Extract: Normal somatic cells are strictly limited in the number of times they can divide. This intrinsic barrier to unlimited proliferation, a process known as replicative senescence, was first described by Hayflick and colleagues nearly fifty years ago in cell cultures of normal fibroblasts (connective tissue cells), and has since been documented for a variety of human cell types, including epithelial cells (cells which make up the inner and outer surface of vessels, organs, etc.), keratinocytes (cells that produce keratin which becomes hair, skin and nails), endothelial cells (cells that line, for instance, the circulatory system) and hepatocytes (liver cells) cultured in vitro.
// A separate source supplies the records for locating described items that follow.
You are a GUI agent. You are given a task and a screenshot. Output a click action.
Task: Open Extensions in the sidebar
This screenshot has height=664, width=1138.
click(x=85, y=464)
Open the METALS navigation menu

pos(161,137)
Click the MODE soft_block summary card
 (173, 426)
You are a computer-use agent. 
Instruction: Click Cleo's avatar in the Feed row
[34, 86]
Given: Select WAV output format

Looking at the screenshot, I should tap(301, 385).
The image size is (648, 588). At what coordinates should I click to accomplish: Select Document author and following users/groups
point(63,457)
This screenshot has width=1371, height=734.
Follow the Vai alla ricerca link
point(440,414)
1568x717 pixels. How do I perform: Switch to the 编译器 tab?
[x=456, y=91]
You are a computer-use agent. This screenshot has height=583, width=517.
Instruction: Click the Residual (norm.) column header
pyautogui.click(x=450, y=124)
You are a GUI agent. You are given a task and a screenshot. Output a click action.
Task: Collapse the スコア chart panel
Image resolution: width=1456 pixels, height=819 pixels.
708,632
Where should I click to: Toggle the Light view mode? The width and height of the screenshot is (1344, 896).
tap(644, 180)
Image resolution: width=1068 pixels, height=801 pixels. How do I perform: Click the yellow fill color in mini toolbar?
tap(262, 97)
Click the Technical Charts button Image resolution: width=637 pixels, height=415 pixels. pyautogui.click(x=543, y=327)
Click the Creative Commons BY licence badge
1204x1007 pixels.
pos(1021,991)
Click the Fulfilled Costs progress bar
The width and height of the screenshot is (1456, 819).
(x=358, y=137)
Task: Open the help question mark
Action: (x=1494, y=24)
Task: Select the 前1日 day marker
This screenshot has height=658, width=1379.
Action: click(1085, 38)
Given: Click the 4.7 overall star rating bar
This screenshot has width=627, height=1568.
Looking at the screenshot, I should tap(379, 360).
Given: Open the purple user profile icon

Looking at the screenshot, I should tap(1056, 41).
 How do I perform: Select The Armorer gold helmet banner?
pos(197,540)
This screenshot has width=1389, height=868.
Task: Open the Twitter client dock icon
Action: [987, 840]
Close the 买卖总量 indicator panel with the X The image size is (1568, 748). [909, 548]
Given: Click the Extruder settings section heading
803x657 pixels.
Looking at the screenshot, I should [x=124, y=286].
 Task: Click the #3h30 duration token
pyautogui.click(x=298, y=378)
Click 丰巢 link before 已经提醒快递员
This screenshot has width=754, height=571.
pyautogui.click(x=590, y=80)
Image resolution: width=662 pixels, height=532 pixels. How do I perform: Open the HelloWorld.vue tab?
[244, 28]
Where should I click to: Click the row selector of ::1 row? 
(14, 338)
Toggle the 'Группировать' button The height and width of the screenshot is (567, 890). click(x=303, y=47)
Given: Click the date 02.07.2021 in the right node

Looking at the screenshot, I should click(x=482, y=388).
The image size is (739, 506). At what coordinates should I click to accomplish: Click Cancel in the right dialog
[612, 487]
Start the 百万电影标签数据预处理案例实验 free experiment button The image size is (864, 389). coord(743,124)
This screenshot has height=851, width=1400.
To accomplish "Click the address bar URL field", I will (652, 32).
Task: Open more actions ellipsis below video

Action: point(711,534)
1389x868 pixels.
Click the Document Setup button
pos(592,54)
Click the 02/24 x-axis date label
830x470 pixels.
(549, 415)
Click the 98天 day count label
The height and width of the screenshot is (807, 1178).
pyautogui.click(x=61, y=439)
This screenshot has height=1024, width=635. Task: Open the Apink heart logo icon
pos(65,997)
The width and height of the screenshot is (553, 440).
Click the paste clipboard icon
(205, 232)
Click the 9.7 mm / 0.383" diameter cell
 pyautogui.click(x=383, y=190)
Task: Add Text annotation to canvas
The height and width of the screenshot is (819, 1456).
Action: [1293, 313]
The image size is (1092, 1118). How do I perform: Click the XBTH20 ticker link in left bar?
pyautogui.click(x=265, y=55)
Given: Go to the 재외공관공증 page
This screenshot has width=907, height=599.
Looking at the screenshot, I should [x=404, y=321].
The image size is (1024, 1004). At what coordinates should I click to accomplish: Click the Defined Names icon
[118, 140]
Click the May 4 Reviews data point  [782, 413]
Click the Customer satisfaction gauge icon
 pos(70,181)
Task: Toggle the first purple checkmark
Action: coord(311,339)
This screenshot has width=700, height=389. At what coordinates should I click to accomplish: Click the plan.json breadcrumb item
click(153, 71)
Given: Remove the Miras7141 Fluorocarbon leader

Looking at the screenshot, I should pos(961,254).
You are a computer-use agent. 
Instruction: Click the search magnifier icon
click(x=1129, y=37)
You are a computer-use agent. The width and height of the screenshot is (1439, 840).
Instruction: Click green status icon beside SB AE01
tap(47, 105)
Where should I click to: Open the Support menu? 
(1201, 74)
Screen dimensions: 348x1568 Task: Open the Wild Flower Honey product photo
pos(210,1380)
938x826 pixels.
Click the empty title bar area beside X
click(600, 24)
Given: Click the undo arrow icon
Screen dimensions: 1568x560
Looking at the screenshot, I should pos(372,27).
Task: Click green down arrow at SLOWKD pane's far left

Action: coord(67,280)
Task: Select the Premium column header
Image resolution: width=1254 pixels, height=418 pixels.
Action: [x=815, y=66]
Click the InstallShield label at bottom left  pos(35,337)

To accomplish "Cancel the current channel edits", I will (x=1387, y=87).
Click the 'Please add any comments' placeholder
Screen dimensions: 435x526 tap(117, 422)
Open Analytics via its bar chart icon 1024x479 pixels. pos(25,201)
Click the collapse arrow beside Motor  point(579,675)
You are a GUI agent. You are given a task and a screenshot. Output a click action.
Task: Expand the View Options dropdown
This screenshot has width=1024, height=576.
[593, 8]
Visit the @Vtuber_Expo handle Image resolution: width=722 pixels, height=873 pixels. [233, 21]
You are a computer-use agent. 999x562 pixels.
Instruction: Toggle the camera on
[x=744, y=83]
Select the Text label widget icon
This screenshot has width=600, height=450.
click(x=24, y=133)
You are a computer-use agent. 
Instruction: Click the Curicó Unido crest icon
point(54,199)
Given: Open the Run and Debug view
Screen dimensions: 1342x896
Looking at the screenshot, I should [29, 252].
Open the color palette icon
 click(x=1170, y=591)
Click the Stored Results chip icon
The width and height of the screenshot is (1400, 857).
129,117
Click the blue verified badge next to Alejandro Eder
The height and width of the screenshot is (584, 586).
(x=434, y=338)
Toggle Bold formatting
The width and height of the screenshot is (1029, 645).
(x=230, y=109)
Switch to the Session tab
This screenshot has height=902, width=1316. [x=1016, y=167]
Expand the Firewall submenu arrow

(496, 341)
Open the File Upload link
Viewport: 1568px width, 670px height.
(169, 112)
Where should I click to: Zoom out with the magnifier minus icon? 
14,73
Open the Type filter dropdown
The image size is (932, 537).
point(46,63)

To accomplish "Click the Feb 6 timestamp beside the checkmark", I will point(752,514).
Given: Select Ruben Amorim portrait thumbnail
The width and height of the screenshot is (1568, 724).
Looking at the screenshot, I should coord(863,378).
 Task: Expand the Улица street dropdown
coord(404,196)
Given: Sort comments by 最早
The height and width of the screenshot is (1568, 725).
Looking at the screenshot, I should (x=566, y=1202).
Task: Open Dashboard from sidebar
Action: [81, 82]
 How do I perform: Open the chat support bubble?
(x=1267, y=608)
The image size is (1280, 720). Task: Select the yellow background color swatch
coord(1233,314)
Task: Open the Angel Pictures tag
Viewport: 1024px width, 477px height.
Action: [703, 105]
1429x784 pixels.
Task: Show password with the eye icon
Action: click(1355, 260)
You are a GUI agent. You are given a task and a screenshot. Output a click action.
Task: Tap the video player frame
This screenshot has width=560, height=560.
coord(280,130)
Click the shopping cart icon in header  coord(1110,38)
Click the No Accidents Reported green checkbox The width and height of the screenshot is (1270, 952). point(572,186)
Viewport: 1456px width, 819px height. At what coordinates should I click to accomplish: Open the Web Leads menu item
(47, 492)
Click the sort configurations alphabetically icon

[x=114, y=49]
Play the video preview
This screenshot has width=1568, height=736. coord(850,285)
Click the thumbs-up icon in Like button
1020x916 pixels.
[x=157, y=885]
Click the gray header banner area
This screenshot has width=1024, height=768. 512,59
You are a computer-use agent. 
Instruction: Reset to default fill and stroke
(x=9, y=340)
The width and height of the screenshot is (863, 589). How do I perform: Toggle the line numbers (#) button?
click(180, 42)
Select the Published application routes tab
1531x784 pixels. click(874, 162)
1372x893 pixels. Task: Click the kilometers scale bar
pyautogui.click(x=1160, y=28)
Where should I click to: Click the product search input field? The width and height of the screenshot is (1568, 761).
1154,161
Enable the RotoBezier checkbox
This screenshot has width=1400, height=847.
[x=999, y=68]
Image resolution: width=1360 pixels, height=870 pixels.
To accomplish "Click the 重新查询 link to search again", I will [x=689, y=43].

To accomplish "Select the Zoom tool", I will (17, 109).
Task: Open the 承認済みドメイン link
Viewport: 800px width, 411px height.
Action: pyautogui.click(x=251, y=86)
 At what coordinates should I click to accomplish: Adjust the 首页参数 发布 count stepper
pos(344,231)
Ironically, it was only recently that this cell culture model was adapted to the so-called CD8 (cytotoxic) T cell, the immune cell type that is actually required to undergo extensive proliferation in order to function effectively in controlling infections. The reason that clonal expansion is so crucial for proper immune function is that each lymphocyte expresses a unique antigen receptor, i.e., recognizes one specific "substance." During a viral infection, the few T cells that recognize that particular virus must undergo extensive cell division to produce sufficient effector cells to clear the infection. Once an infection is cleared, most of the CD8 T cells die by apoptosis (programmed cell death), leaving just a few memory cells with the same antigen receptor to deal with possible future encounters with the same pathogen, at which time the process of clonal expansion is repeated.